In the opinion of management, the financial statements contain all
adjustments necessary to present fairly the financial position of the
Company as of October 3, 1998 and January 3, 1998, and the results of
operations for the three and nine months ended October 3, 1998 and
September 27, 1997 and cash flows for the nine months ended October 3,
1998 and September 27, 1997.
B. COMPREHENSIVE INCOME
During the first quarter of 1998, the Company adopted Statement of
Financial Accounting Standards No. 130, "Reporting Comprehensive
Income", which requires companies to report all changes in equity
during a period, except those resulting from investment by and
distribution to shareholders, in a financial statement for the period
in which they are recognized.
Components of comprehensive income were as follows:
NINE MONTHS ENDED
---------------------------
OCT. 3, 1998 SEPT 27, 1997
------------ -------------
(IN THOUSANDS)
Net earnings .................... $ 423 $ 3,640
Cumulative translation
adjustment ................. (477) (382)
----- -------
Comprehensive Income $ (54) $ 3,258
===== =======
- 4 -
2) INCOME TAXES
The Company accounts for income taxes in accordance with Statement of
Financial Accounting Standards No. 109, "Accounting for Income Taxes".
The Company has recorded an income tax provision of $573,000 for the fiscal
nine months ended October 3, 1998. The Company has significant tax loss
carry-forwards, and although a tax provision is recorded, the Company makes
no payment of federal tax other than AMT amounts.
3) EARNINGS PER SHARE
During the fourth quarter of 1997, the Company adopted Statement of
Financial Accounting Standards No. 128 ("SFAS 128"), "Earnings Per Share",
which specifies modifications to the calculation of earnings per share from
that historically used by the Company.
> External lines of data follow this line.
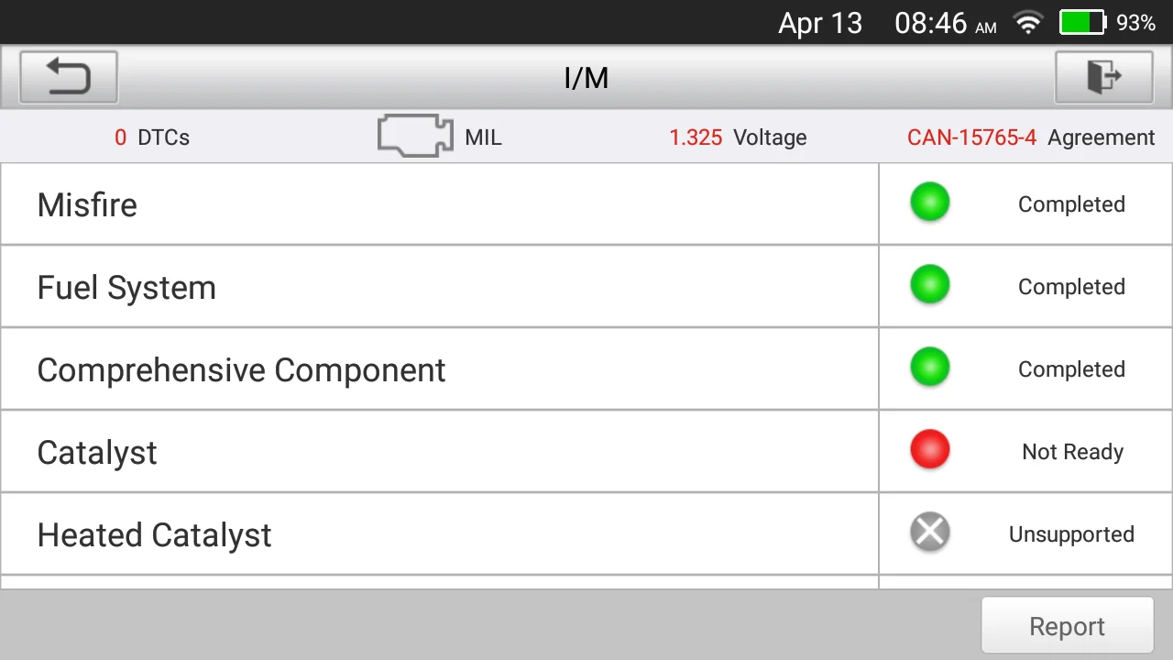
Task: Open the Heated Catalyst row
Action: (440, 534)
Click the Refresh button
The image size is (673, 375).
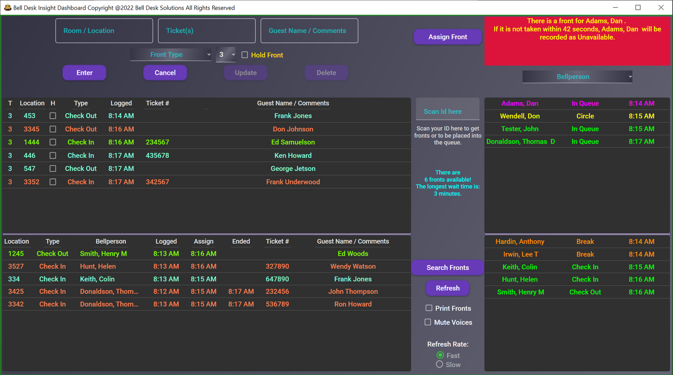coord(448,288)
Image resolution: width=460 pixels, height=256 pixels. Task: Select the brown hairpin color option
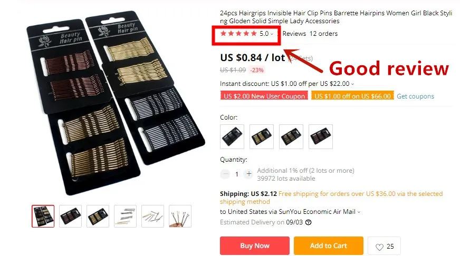[321, 136]
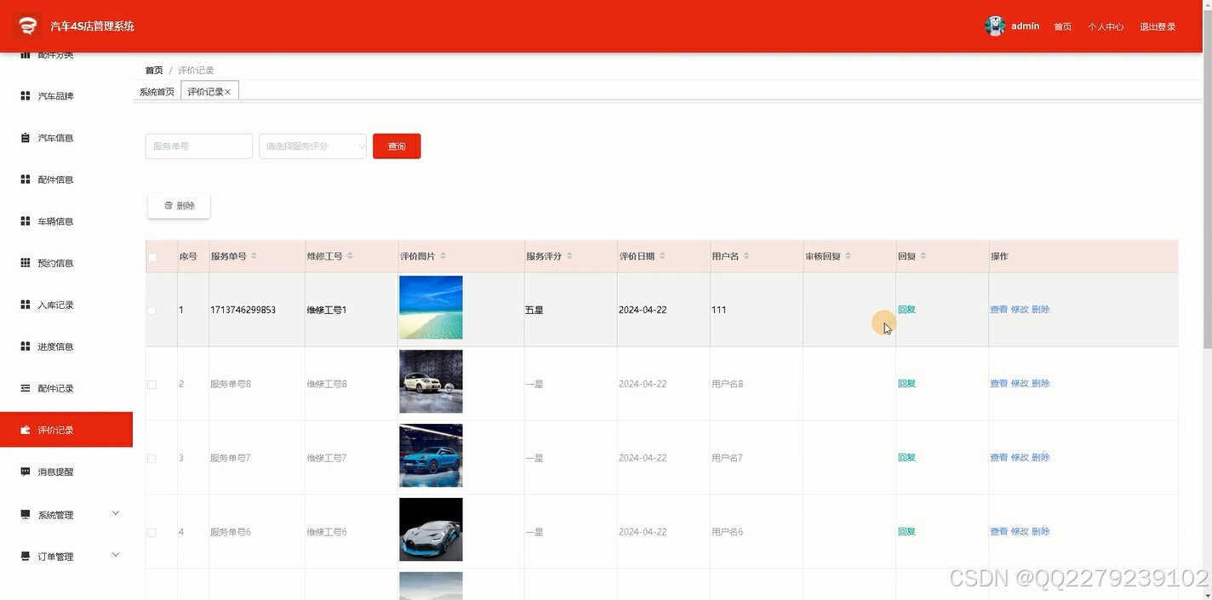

Under SFAS 128, "basic earnings per
share" is calculated based upon the weighted average number of common
shares actually outstanding, and "diluted earnings per share" is calculated
based upon the weighted average number of common shares outstanding,
warrants and other potential common shares, if they are dilutive. The
Company's common share equivalents consist of shares issuable on exercise
of outstanding options computed using the treasury method and amounted to
40,000 and 8,000 for the three-month period and 158,000 and 27,000 for the
nine-month period ended October 3, 1998 and September 27, 1997,
respectively. All prior periods have been restated to present all earnings
per share data on a consistent basis.
4) INVENTORIES
Inventories are valued using the first-in, first-out method.
Inventories consist of the following:
OCT. 3, 1998 JAN. 3, 1998
------------ ------------
(In thousands)
Raw materials and parts .............. $ 6,522 $ 6,073
Work-in-process ...................... 5,432 6,804
Finished goods ....................... 14,662 11,195
------ ------
$26,616 $24,072
======= =======
- 5 -
5) ACCRUED EXPENSES
Accrued expenses consist of the following:
OCT 3, 1998 JAN. 3, 1998
----------- ------------
(In thousands)
Accrued payroll and
related expenses ........................ $2,969 $3,601
Accrued commissions ....................... 1,634 1,510
Accrued warranty .......................... 1,543 1,172
Other accrued expenses .................... 3,497 2,972
------ ------
$9,643 $9,255
====== ======
6) ACQUISITION OF SUBSIDIARY MINORITY INTEREST
During the first quarter of 1998, the Company acquired the remaining
minority interest in Asbury Associates, Inc. and the Middleby Philippines
Corporation, from the founder and president of Asbury Associates, Inc. The
remaining interest was acquired for $500,000 in cash, 50,000 shares of
common stock with a market value of $387,000 at the date of issuance, and
forgiveness of certain minority interest liabilities owed by the minority
shareholder. This transaction increased the Company's ownership interest in
these subsidiaries to 100%. The excess purchase price over the value of
assets acquired of $1.1 million was allocated to goodwill, and is to be
amortized over a period of 15 years.
7) NON-RECURRING CHARGES
During the third quarter of 1998, the Company decided to discontinue the
implementation and fully abandon an enterprise-wide resource planning
system at its international distribution organization. This decision
resulted from the failure of the system to meet certain performance
specifications. The total charge resulting from this decision amounted to
$1,255,000 and was recorded in accordance with SFAS 121 "Accounting for the
Impairment of Long-Lived Assets and For Long-Lived Assets to be Disposed
of." This charge reflects the complete write-off of costs associated with
the system, including capitalized software, program development and
implementation costs.
Additionally, during the third quarter of 1998, the Company recorded
charges of $270,000 for restructuring actions related to its international
distribution organization and initiatives to reduce operating costs. These
actions included the disposal of assets resulting from the relocation from
certain leased facilities and severance benefits associated with terminated
employees. These actions have been substantially completed and will be
fully concluded by year-end.
8. CAPITAL STRUCTURE AND FINANCING ARRANGEMENTS
In March 1998, the Company entered into the $20 million unsecured
multi-currency revolving credit line with a major international bank.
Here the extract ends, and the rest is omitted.